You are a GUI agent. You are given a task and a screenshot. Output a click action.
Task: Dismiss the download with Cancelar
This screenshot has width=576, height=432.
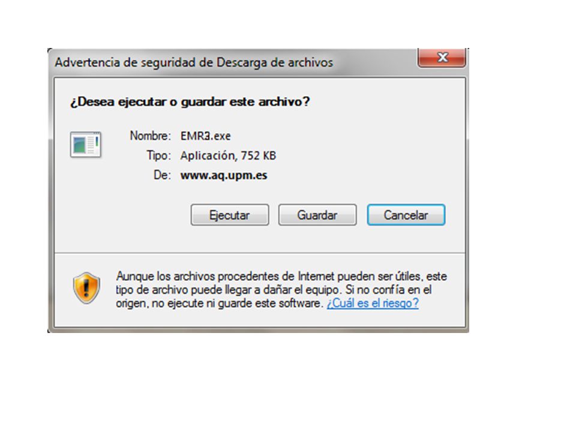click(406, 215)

...

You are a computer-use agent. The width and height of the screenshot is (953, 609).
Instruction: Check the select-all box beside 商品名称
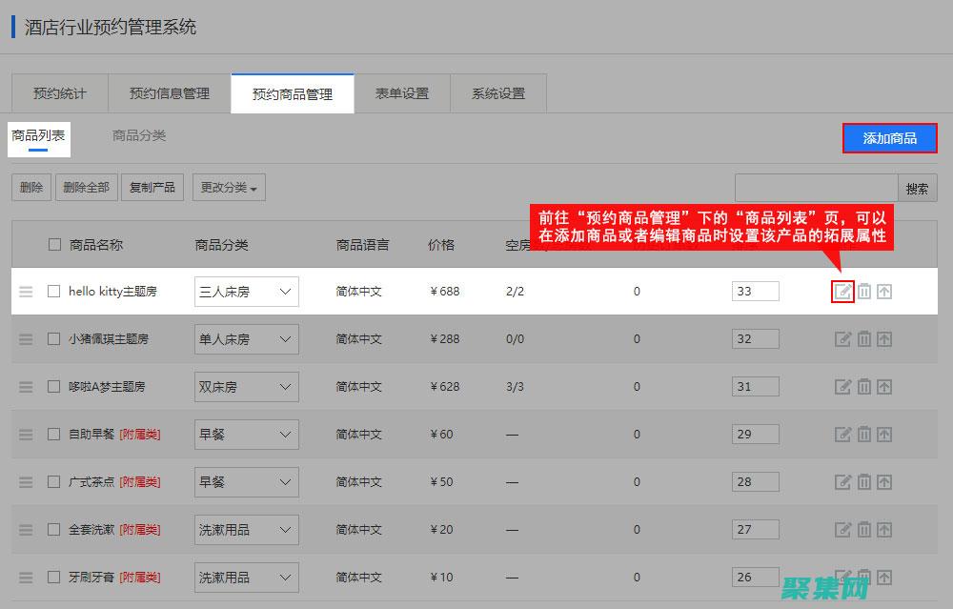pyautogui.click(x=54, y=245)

_Task requirements_
Reproduce each line from the listing above that includes the word "agent".

_Worked solution_
You are a GUI agent. You are given a task and a screenshot. Output a click action.
You are a computer-use agent. The width and height of the screenshot is (953, 609).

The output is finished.